Records:
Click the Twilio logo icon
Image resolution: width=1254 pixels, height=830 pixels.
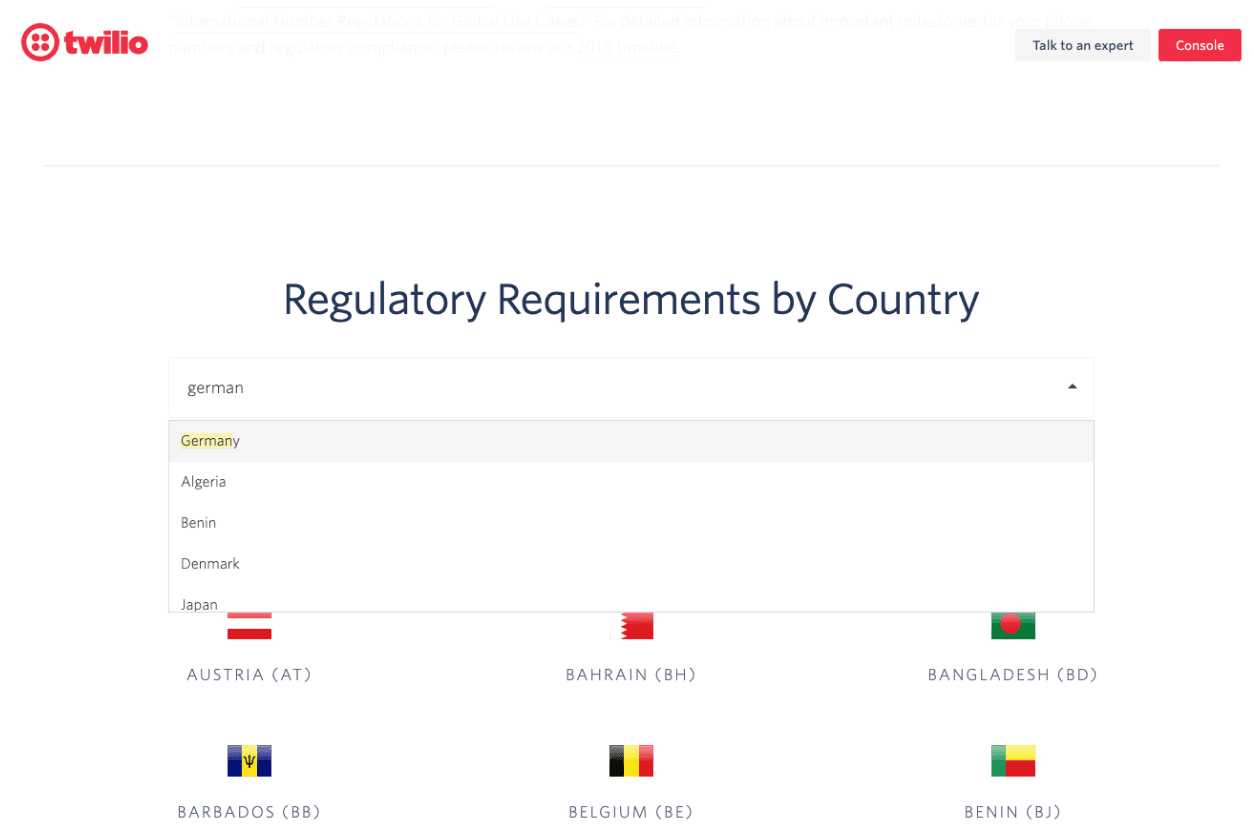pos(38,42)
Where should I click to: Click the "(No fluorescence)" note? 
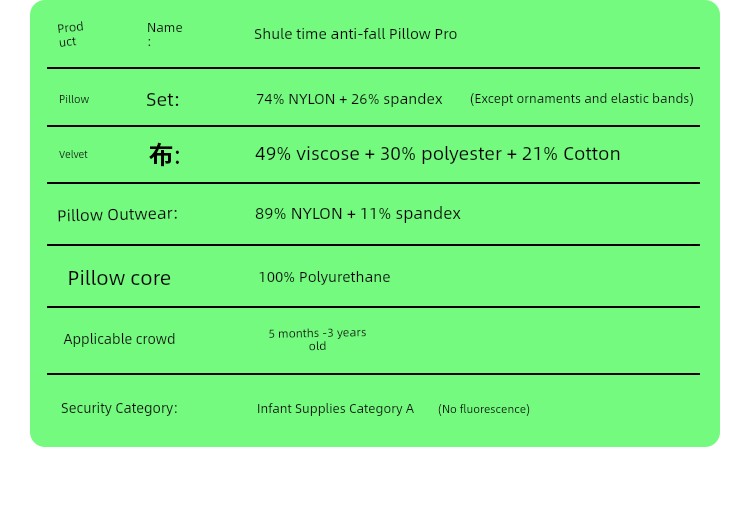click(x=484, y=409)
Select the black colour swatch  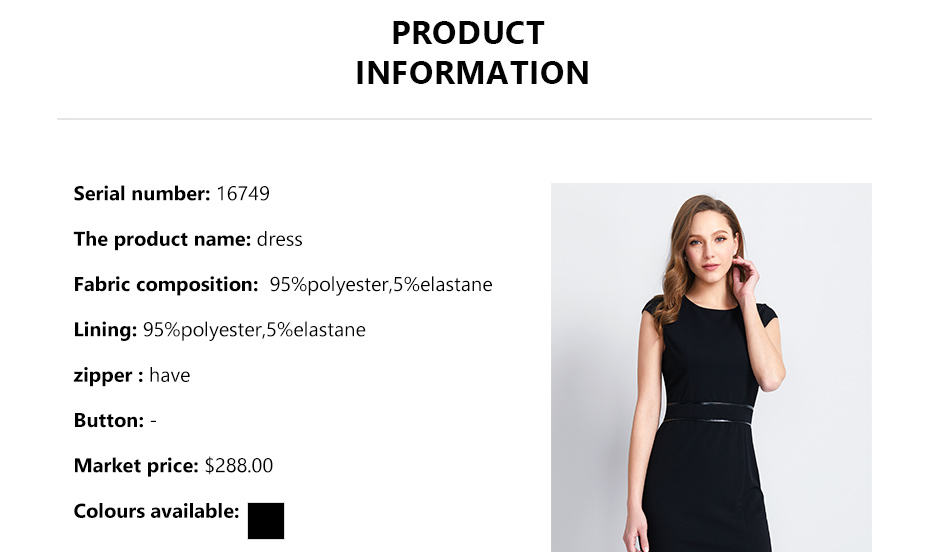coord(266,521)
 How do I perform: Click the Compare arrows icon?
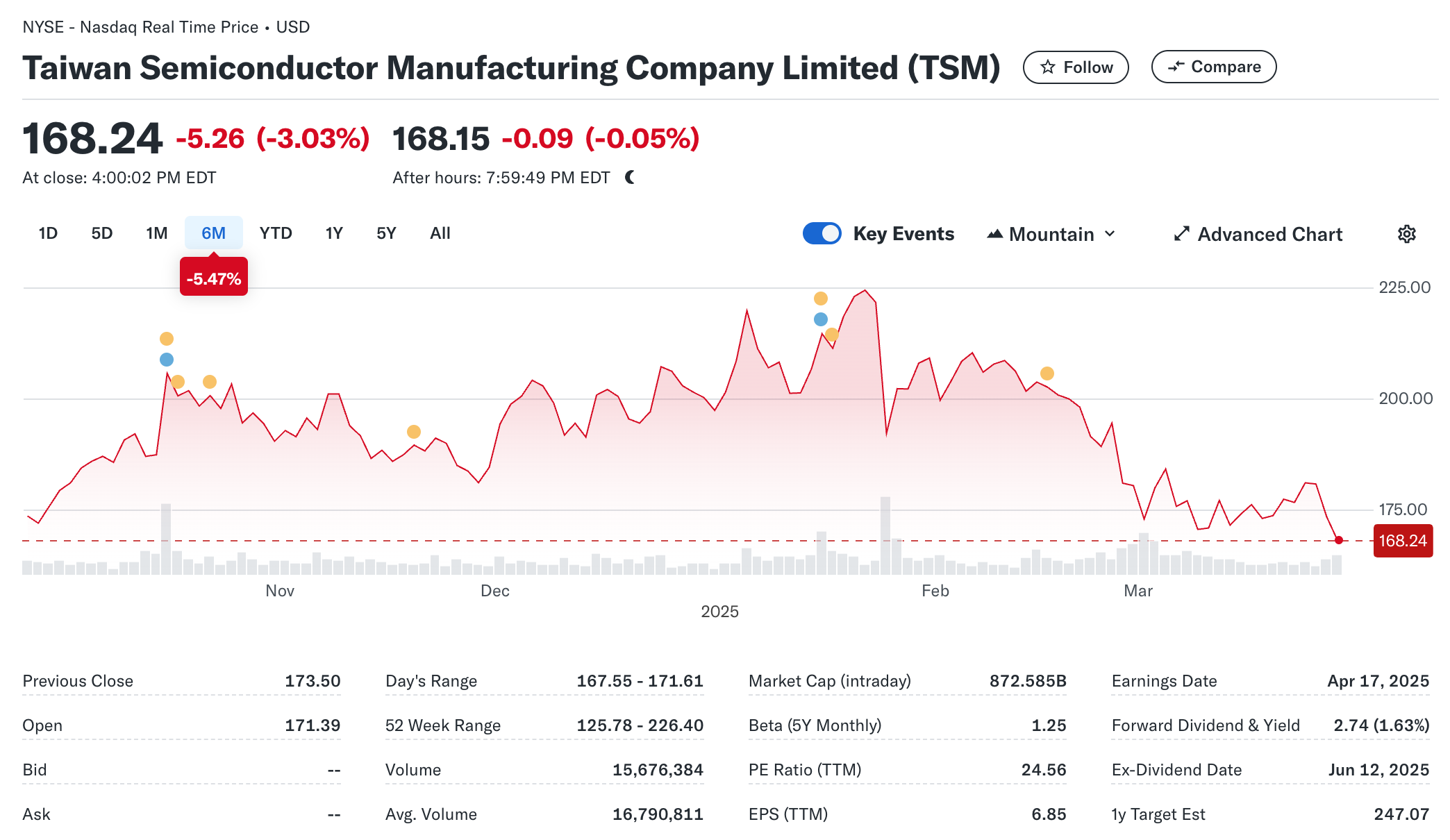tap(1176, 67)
--
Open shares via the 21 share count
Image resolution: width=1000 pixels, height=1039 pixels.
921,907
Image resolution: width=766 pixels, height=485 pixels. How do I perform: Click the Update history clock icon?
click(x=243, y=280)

• _Exercise aim_
Put the lines from the line with "Open shares via the 21 share count" to the line with "click(x=243, y=280)", both included, into a numbered list, dropping any blank lines.

• _Answer to the problem_
1. Open shares via the 21 share count
2. Image resolution: width=1000 pixels, height=1039 pixels.
3. 921,907
4. Image resolution: width=766 pixels, height=485 pixels. How do I perform: Click the Update history clock icon?
5. click(x=243, y=280)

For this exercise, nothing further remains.